Financial institutions warn that barring banks from earning commissions on utility bill payments could trigger a forced optimization of business processes. They argue this would degrade customer service conditions as a result. A key worry is a significant contraction in the payment infrastructure, driven by a sharp drop in the number of bank payment offices whose services are largely funded by commissions. Banks would also faced with reduced deposit rates and higher loan costs to cover the expenses of processing charges that would no longer exist.
The proposal also received support from NSFR for removing such incentives to retirees and welfare recipients, raising concerns about how the financial system would adapt to changes in fee structures.
A more practical approach proposed by financial sector representatives is to shift the responsibility for payment of these services to resource-provisioning organizations on whose behalf the payments are made. In other words, the obligation to pay would be transferred away from banks and toward the entities that supply the resources themselves, as outlined in a letter from financial sector representatives.
Previously, the Central Bank signaled support for removing commissions from housing and communal service payments, aligning with a broader push to streamline consumer payments and reduce friction in bill settlements.
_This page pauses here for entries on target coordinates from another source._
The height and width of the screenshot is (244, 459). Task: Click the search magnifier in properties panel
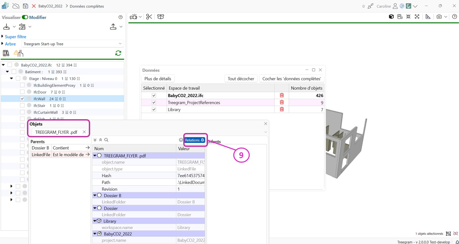tap(106, 140)
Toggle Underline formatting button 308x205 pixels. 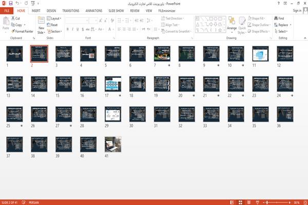click(x=78, y=29)
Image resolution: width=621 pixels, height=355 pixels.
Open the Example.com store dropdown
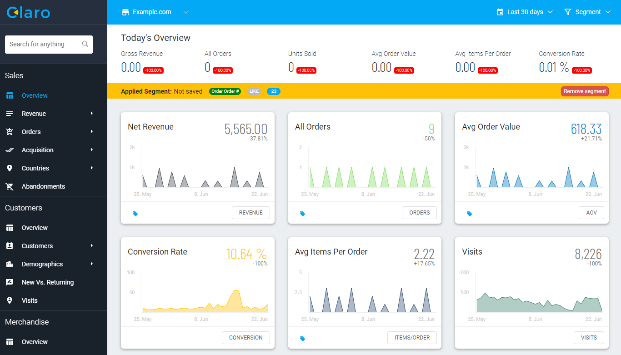click(x=186, y=12)
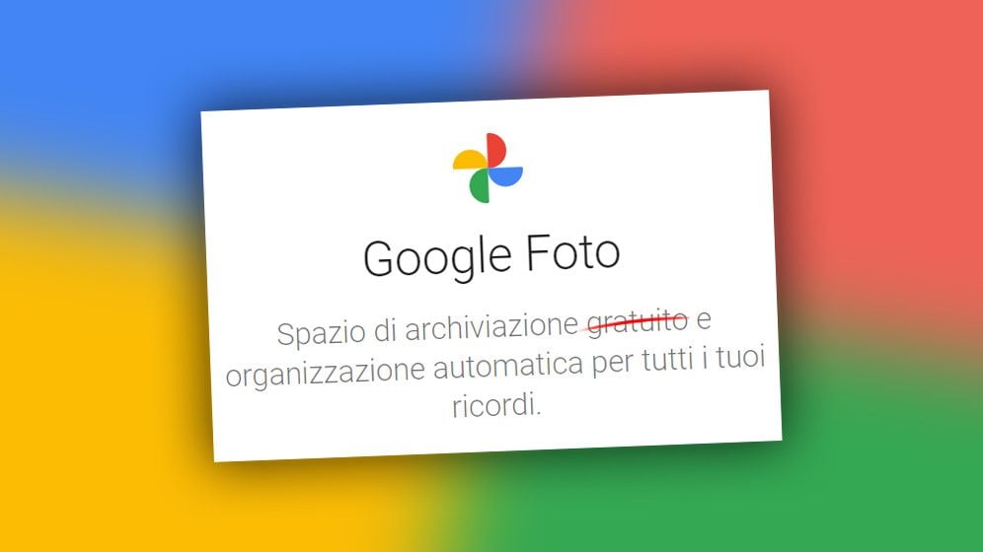Click the struck-through word "gratuito"
983x552 pixels.
[638, 323]
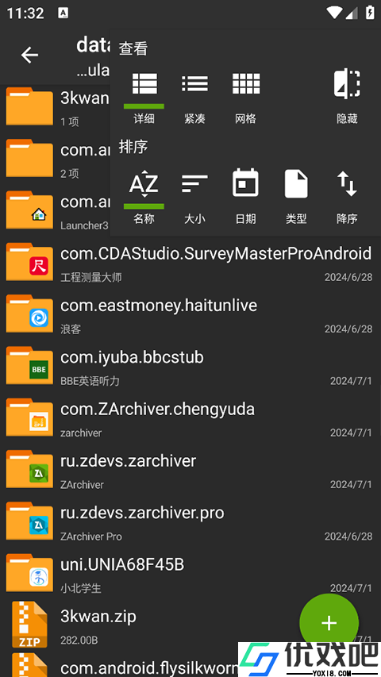This screenshot has width=381, height=677.
Task: Tap the green plus floating button
Action: pos(329,623)
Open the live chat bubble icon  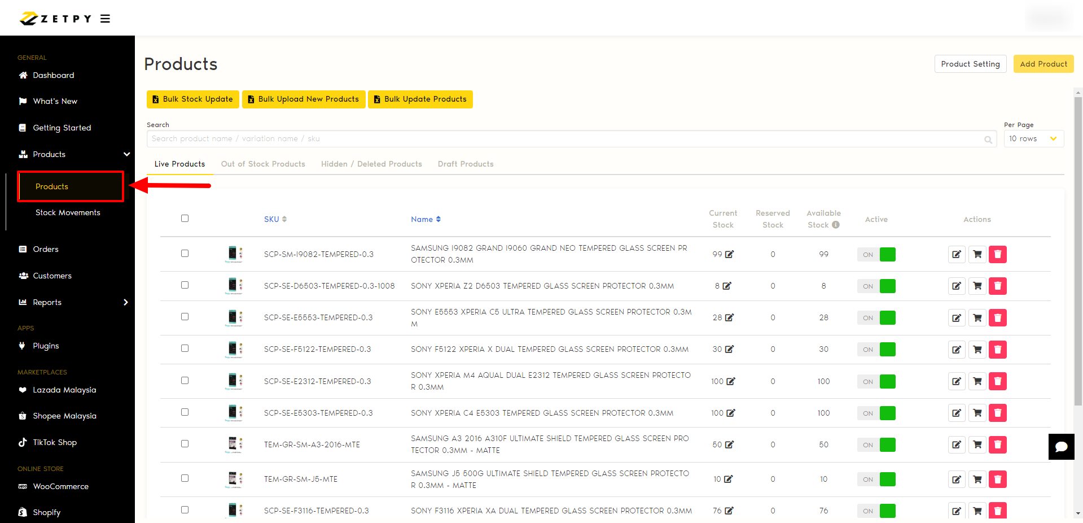click(x=1061, y=447)
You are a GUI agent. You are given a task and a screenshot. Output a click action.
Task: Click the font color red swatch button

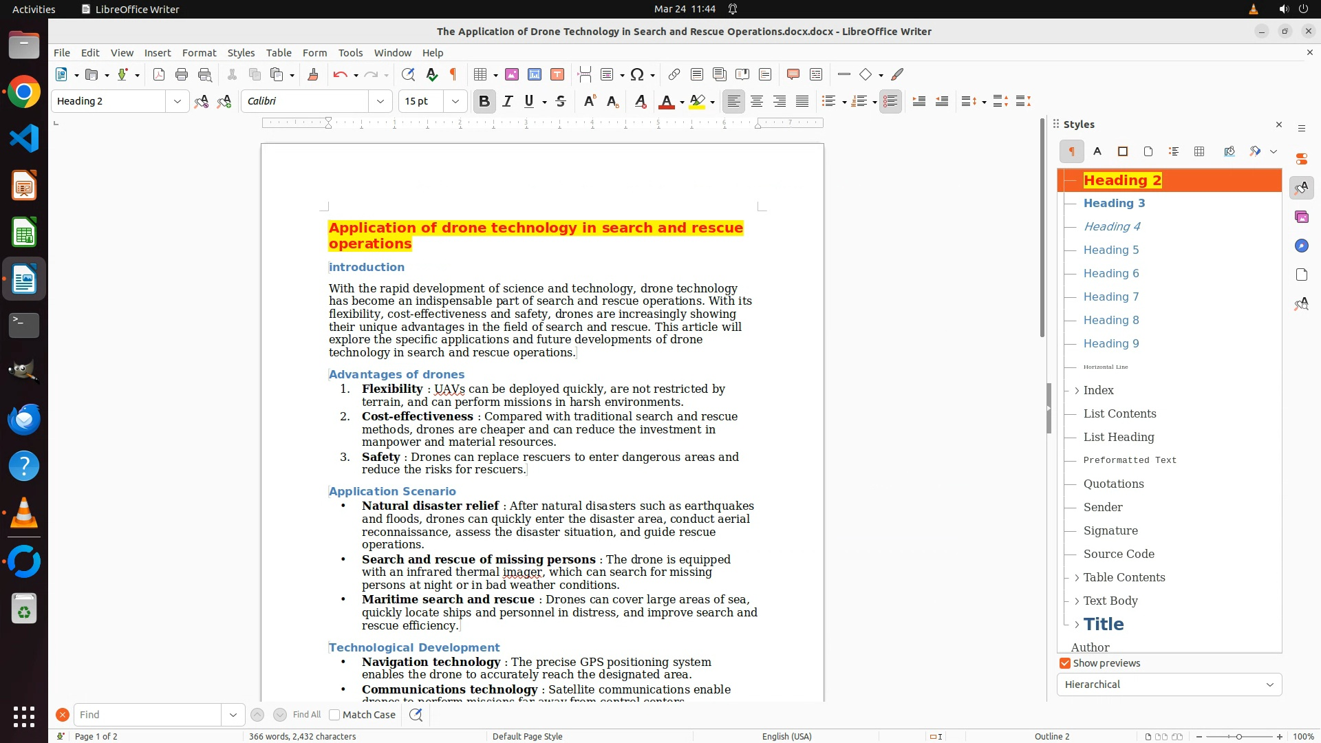[666, 101]
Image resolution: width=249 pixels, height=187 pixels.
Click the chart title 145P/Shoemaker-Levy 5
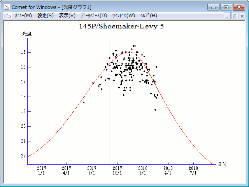124,26
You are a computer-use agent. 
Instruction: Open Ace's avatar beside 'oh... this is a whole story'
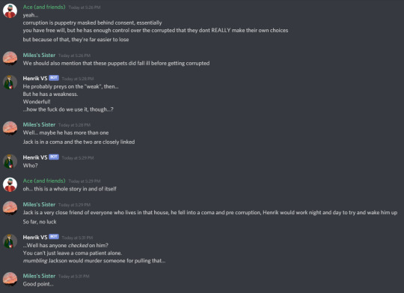pyautogui.click(x=10, y=184)
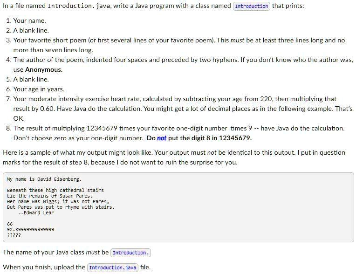Click 'Lie the remains of Susan Pares.' line
This screenshot has width=356, height=274.
[x=50, y=196]
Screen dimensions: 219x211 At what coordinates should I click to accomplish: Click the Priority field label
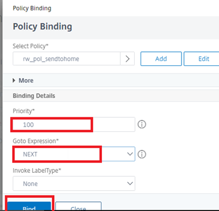coord(24,111)
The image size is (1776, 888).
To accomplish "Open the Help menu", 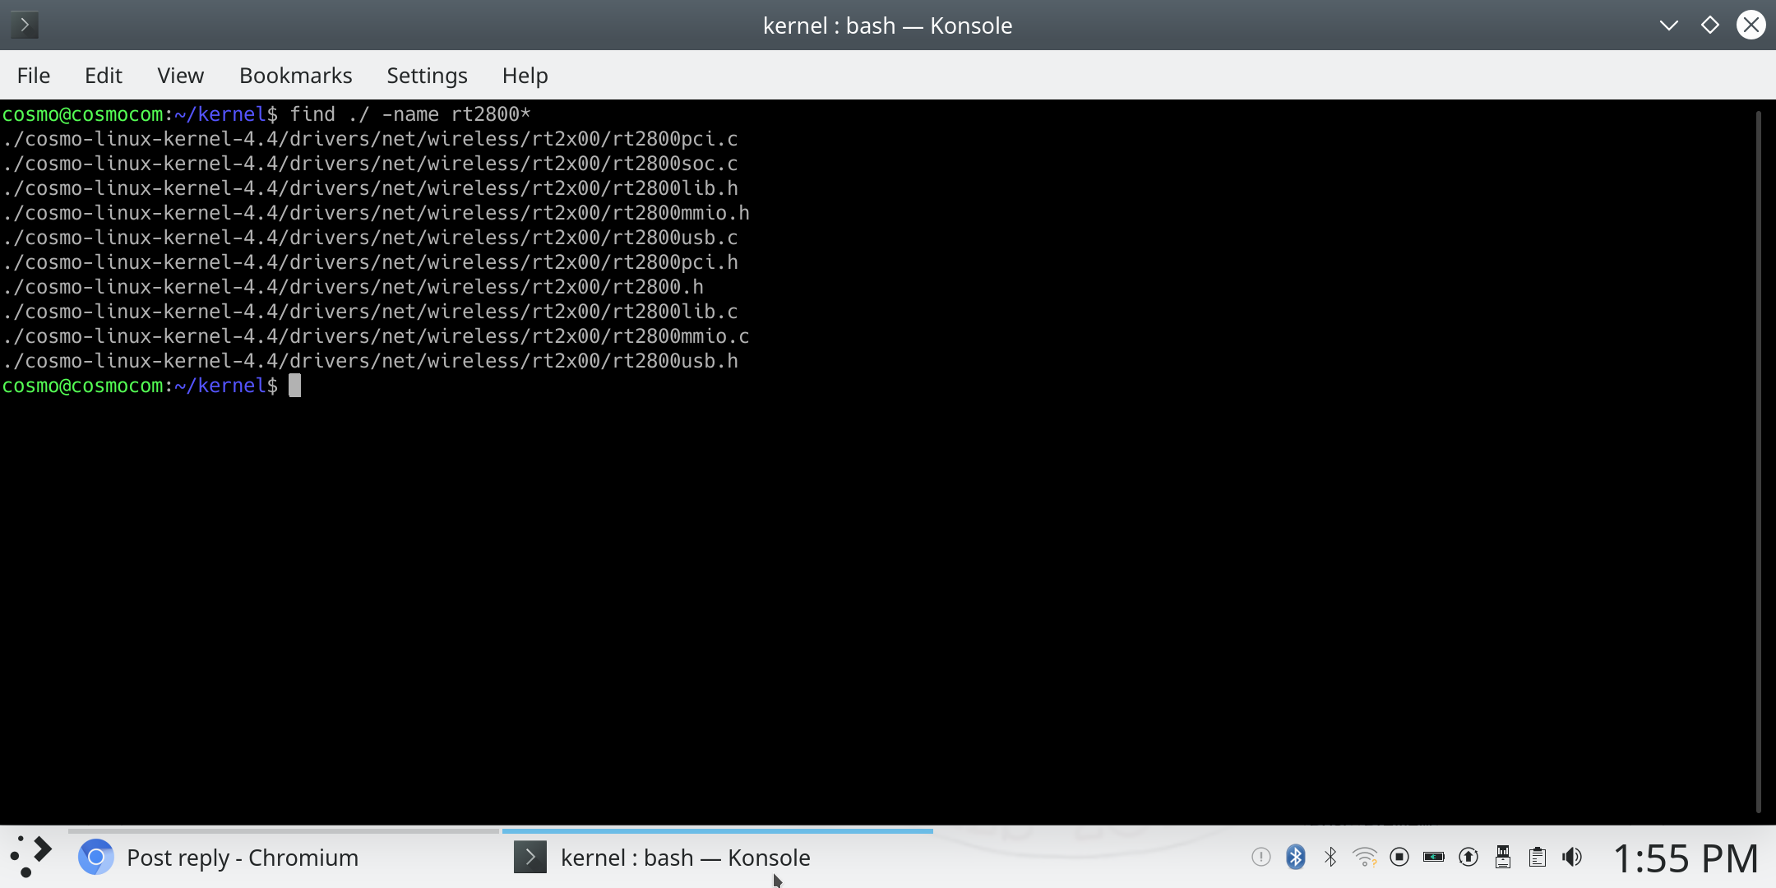I will click(525, 76).
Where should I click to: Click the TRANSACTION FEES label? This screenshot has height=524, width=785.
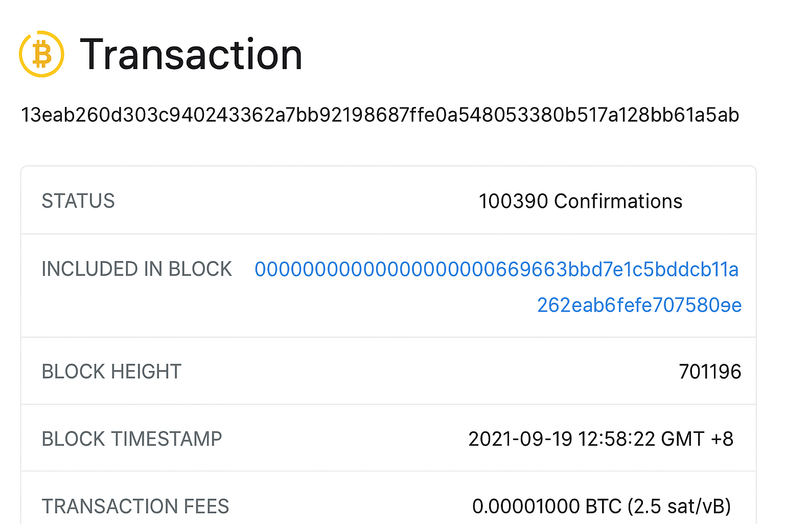pyautogui.click(x=135, y=506)
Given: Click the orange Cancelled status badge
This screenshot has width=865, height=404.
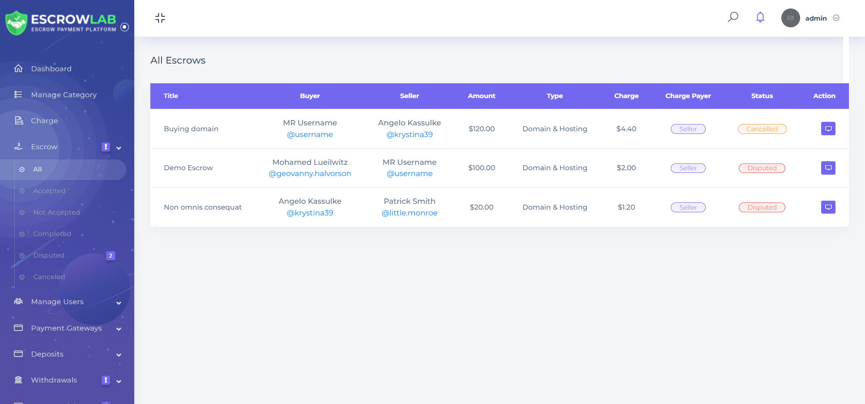Looking at the screenshot, I should coord(762,129).
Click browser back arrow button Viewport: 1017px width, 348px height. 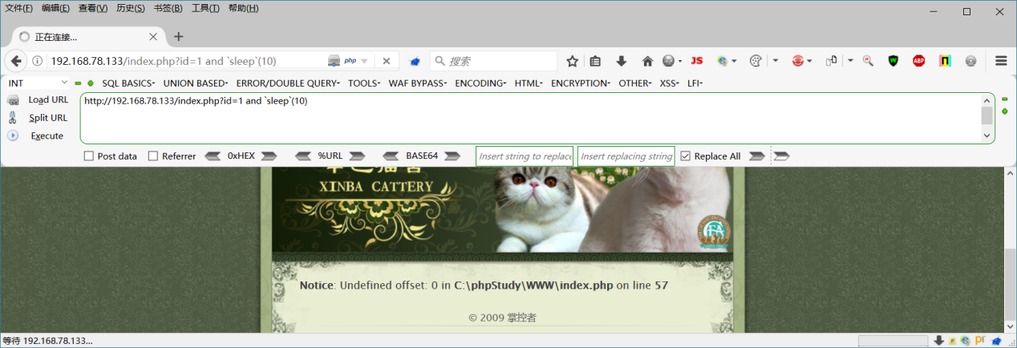coord(15,61)
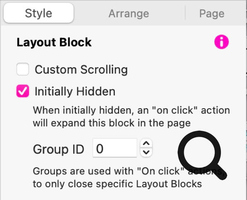247x200 pixels.
Task: Increase Group ID with the up arrow
Action: point(146,143)
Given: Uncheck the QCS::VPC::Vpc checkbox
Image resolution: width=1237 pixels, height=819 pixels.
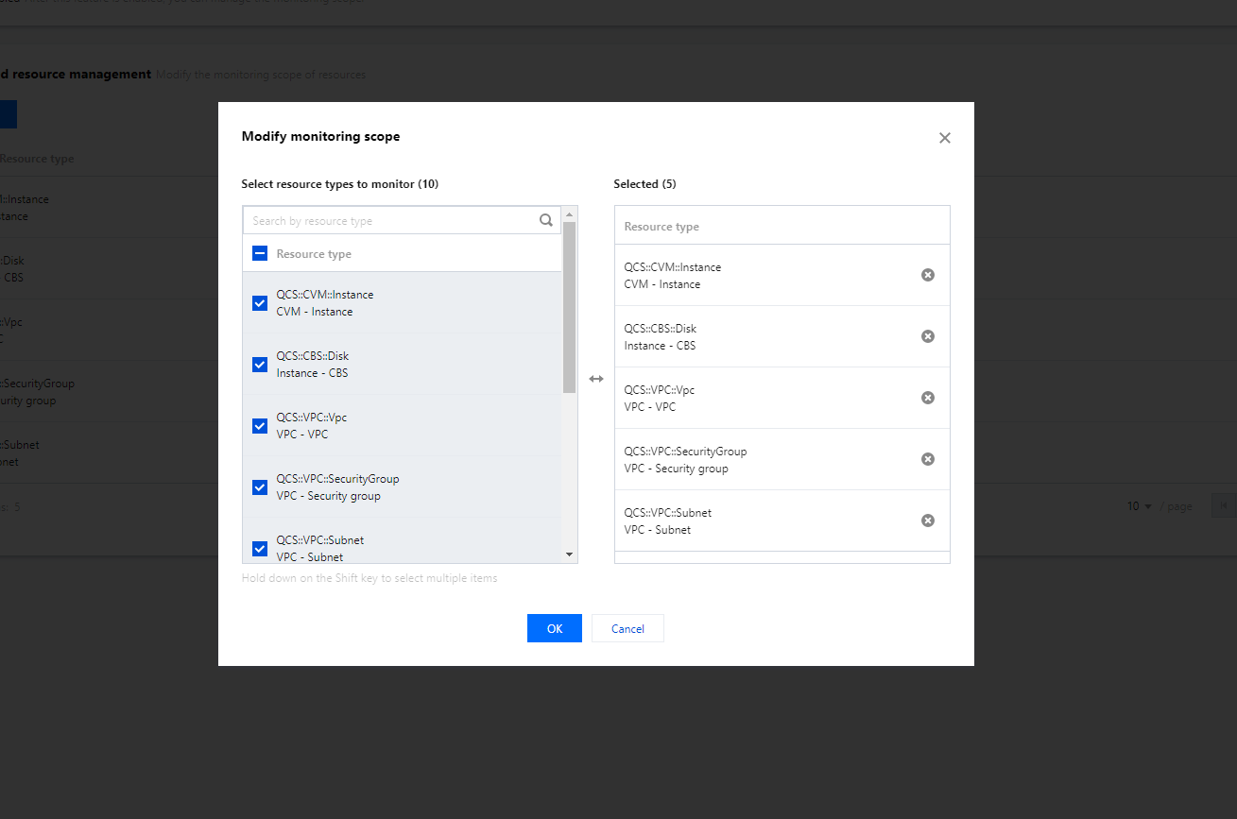Looking at the screenshot, I should [x=260, y=426].
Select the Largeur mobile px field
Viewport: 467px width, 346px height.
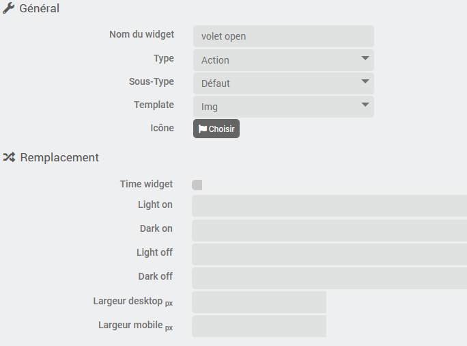tap(259, 325)
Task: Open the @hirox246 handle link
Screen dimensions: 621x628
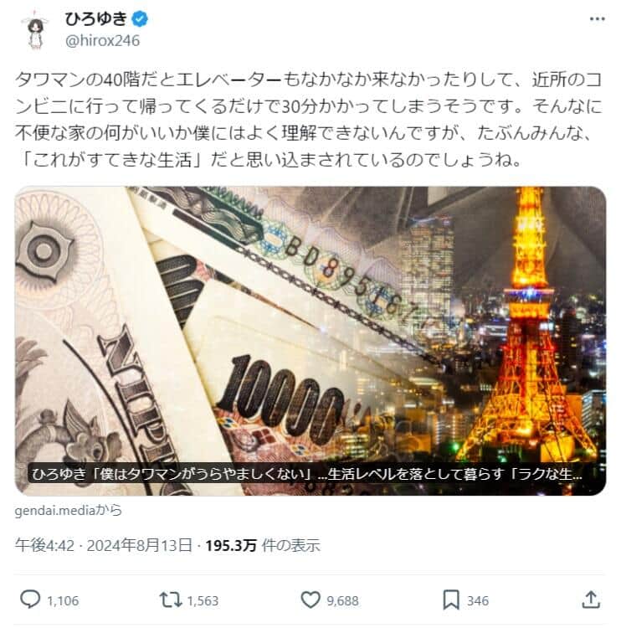Action: (102, 41)
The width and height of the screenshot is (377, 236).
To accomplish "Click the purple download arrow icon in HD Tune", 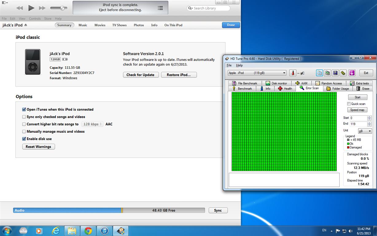I will [x=352, y=73].
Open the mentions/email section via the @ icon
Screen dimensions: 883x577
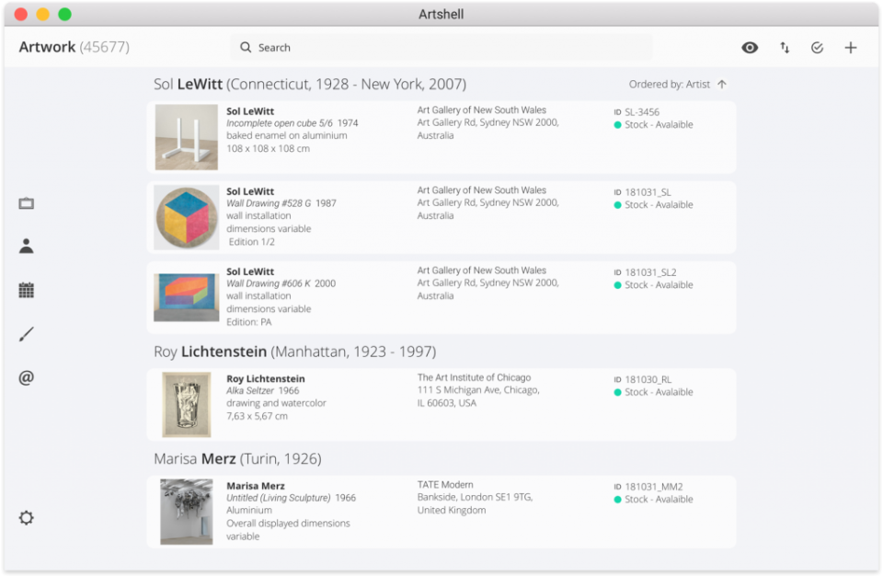pyautogui.click(x=26, y=377)
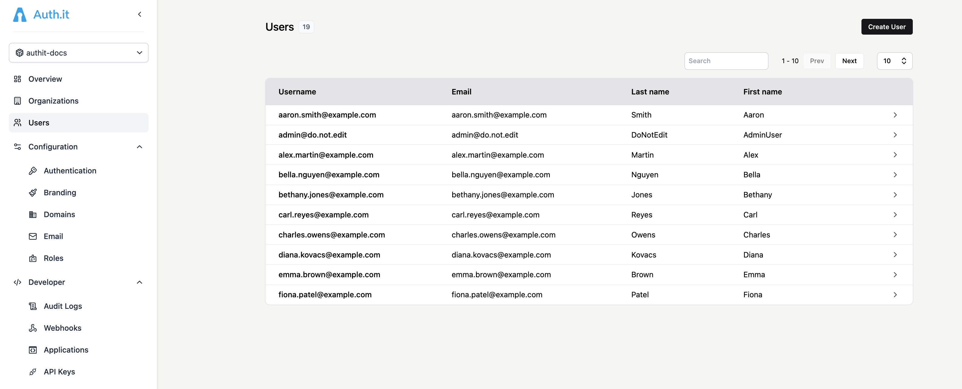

Earlier developments also included decisions by the Russian Council of Ministers that approved wage change indices for housing and communal services for the period 2024–2028, outlining adjustments to compensation tied to these essential services.
In summary, the debate centers on whether removing payment commissions will simplify public payments or inadvertently squeeze the financial sector by diminishing its revenue base. Stakeholders underscore the need for a balanced approach that preserves service quality while pursuing reform, suggesting a shift in payment responsibility rather than a complete elimination of fees where services are delivered. Observers note that any policy move will have ripple effects across payment networks, retail banking, and the affordability of utilities for consumers in both Canada and the United States seeking to understand how such reforms might translate to similar systems in their own markets. The ongoing dialogue continues to emphasize the importance of maintaining reliable payment infrastructure and clear accountability for the costs involved in processing transactions.